• The reaction to Indian IT services March quarter 2012 performance was mixed. The Cognizant's full-year revenue growth guidance cut gave the thesis of slowdown a more industry-wide connotation. TCS and HCL got the thumbs up from the market (up 13% and 3%, respectively post results) while Infosys, Cognizant and Wipro were beaten down (down 13%, 19% and 7%, respectively).
• After Infosys' commentary stoked fears, positive commentary by TCS, HCL Tech and even by Wipro to some extent, allayed worries. However, while tones in commentary differed, guidance was weak across the board (even TCS' gross hiring number of 50,000).
• Divergent growth expectations explained by stark contrast in TCS and Infosys commentaries. TCS positive commentary was in stark contrast to Infosys’ caution-ridden guidance, be it around the business conditions in March, in the Banking and financial services outlook or wage hikes. Both Wipro and HCL Tech see positivity in the environment and clients’ current state of health, but caution remains in terms of that translating into aggressive spending on technology.

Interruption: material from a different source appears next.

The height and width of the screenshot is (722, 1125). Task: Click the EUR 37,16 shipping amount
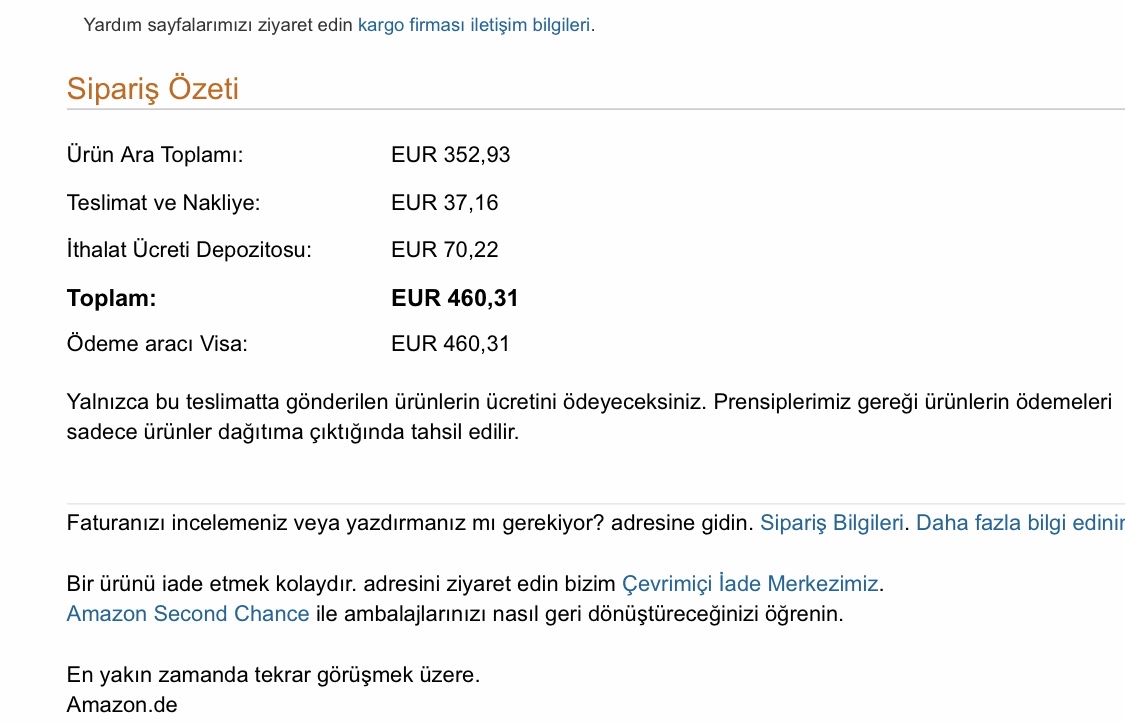(445, 202)
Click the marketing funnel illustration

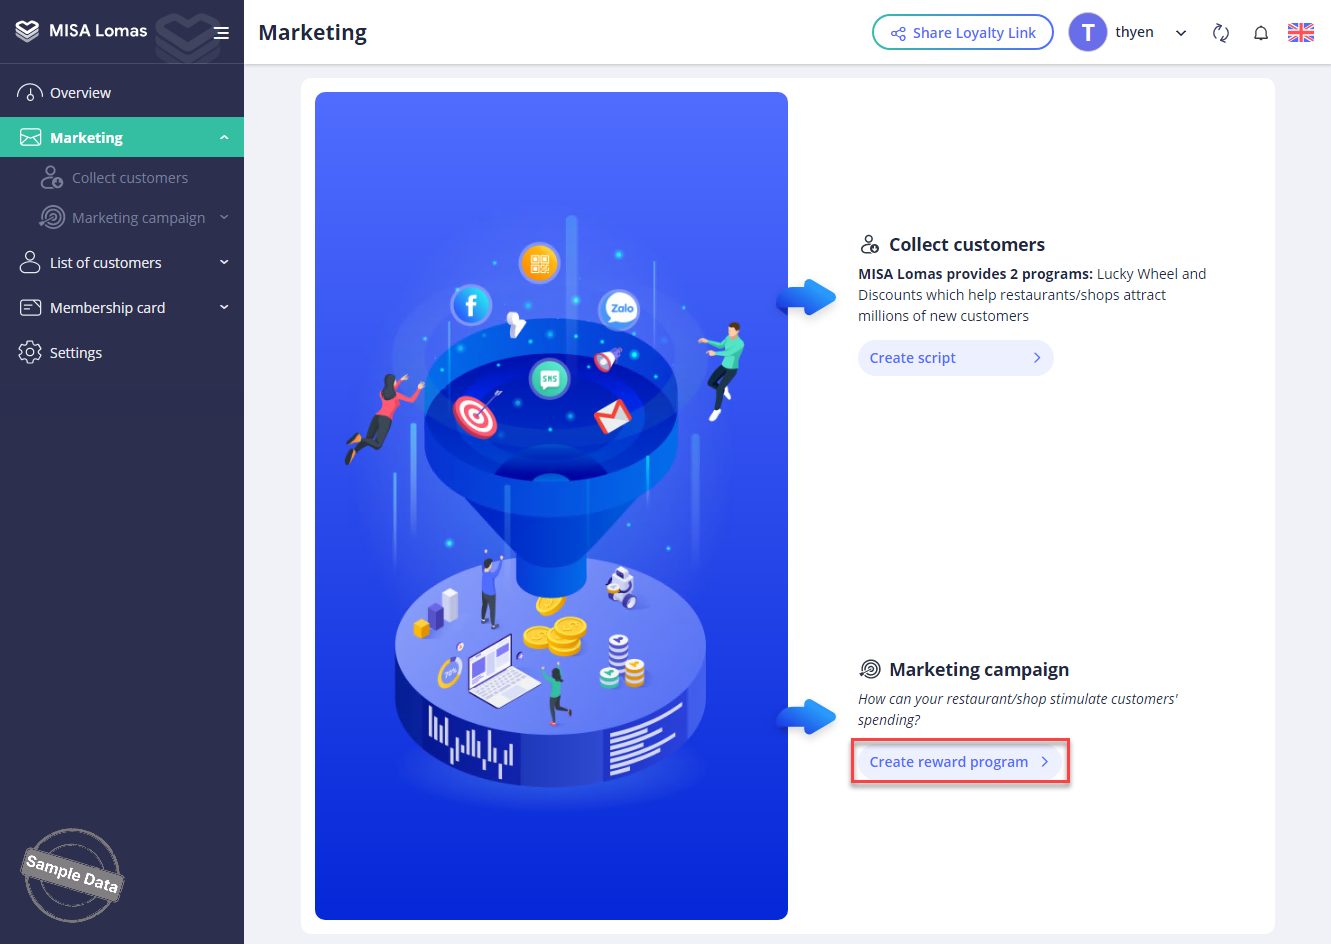551,505
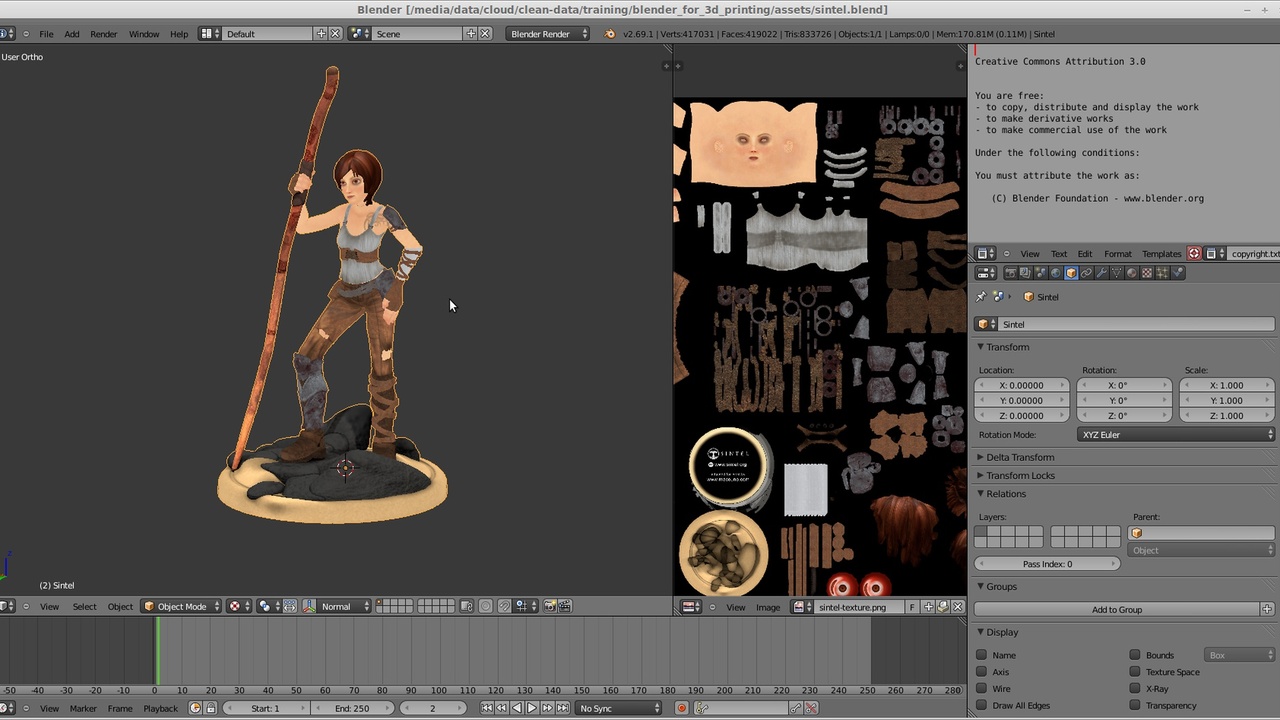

• An expectation of better-than-earlier-anticipated fiscal year 2012-13, which was on the back of industry association NASSCOM's guidance and encouraging US macro-economic data, stands challenged by the turn of events in March 2012 quarter. Motilal Oswal, the Mumbai-based securities company, expects Nasscom to revise expected growth for the industry downwards. For the year 2012-13, the industry body expecs the $ 100bn IT services industry to grow at between 11 to 14 per cent.
• Motilal Oswal believes that TCS is fully valued at the current market price and there is little upside in the stock. Given its near-bottom valuations, Infosys offers higher upside than TCS. The risk-reward is favorable for Wipro (on multiple levers to drive efficiency and growth) and HCL Tech (on revenue visibility lent by large deals signed).